# Maclaurin Series from sin(x) to cos(x) using derivative

I understand how to find the MacLaurin series for $$\sin(x)$$. $$\sum_{n=1}^\infty \frac{x^{2n-1}\cdot\!(-1)^{n-1}}{(2n-1)!}$$ Now I am trying to find the MacLaurin series for $$\cos(x)$$ by taking the derivative of the above sum with respect to $$x$$. Using power rule, I got the following series: $$\cos(x) = \sum_{n=1}^\infty \frac{x^{2n-2}\cdot\!\mathrm{(-1)}^{n-1}}{(2n-2)!}$$

However, the MacLaurin series is: $$\cos(x) = \sum_{n=0}^\infty \frac{x^{2n}\cdot\!\mathrm{(-1)}^{n}}{(2n)!}$$ How are these two $$\cos(x)$$ MacLaurin series equal? What makes the second one more correct than the series I got by taking the derivative of the $$\sin(x)$$ series.

^^^^

# WORK TO DO
1. In the Maclaurin series post, which rule did the writer use to differentiate the sine series?
2. Rework the Maclaurin series post from "I understand how" to "the $$\sin(x)$$ series.", putting "first derivative" wherever "derivative" appears.

# DATA SHOWN

^^^^

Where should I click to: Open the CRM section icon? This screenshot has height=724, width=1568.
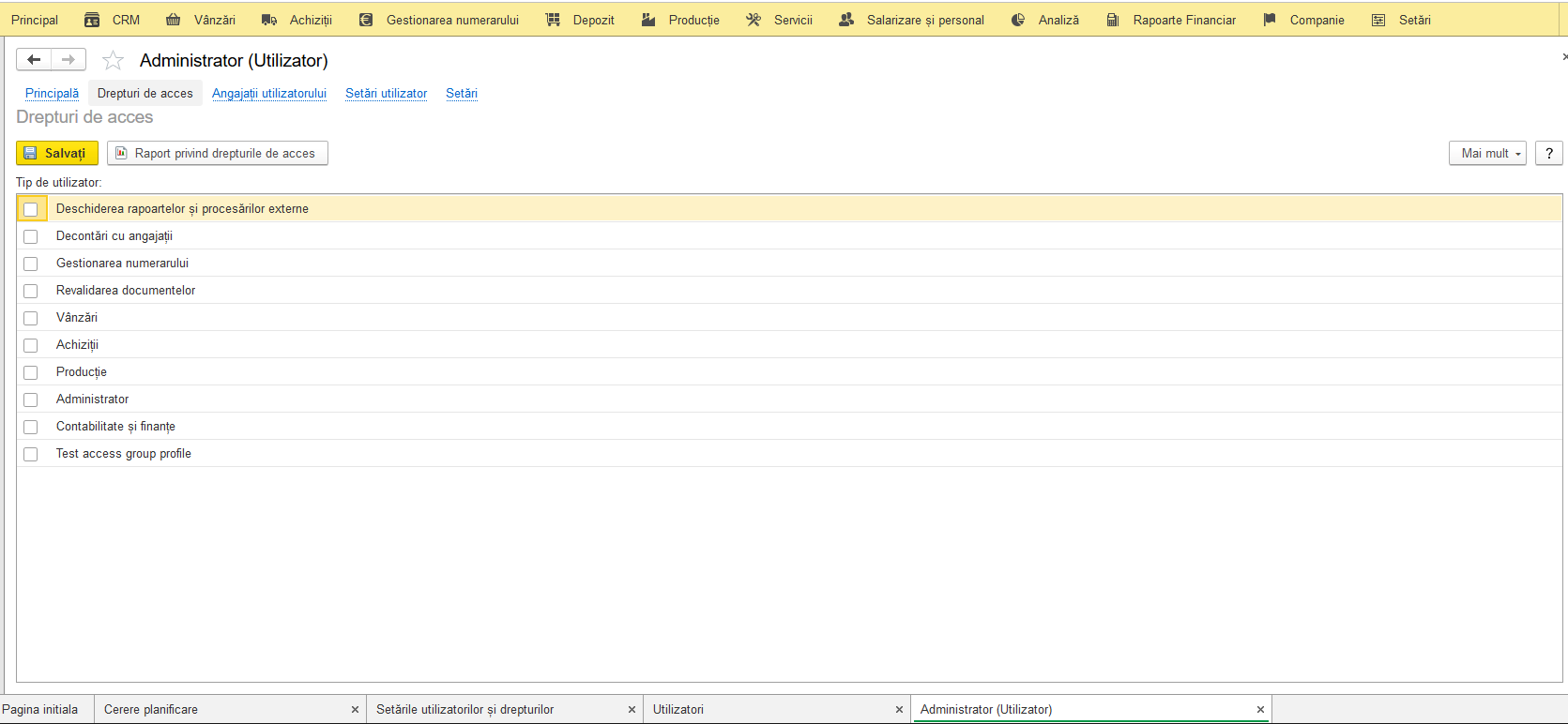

^^^^

# TASK ANSWERS
1. The power rule.

2.
I understand how to find the MacLaurin series for $$\sin(x)$$. $$\sum_{n=1}^\infty \frac{x^{2n-1}\cdot\!(-1)^{n-1}}{(2n-1)!}$$ Now I am trying to find the MacLaurin series for $$\cos(x)$$ by taking the first derivative of the above sum with respect to $$x$$. Using power rule, I got the following series: $$\cos(x) = \sum_{n=1}^\infty \frac{x^{2n-2}\cdot\!\mathrm{(-1)}^{n-1}}{(2n-2)!}$$

However, the MacLaurin series is: $$\cos(x) = \sum_{n=0}^\infty \frac{x^{2n}\cdot\!\mathrm{(-1)}^{n}}{(2n)!}$$ How are these two $$\cos(x)$$ MacLaurin series equal? What makes the second one more correct than the series I got by taking the first derivative of the $$\sin(x)$$ series.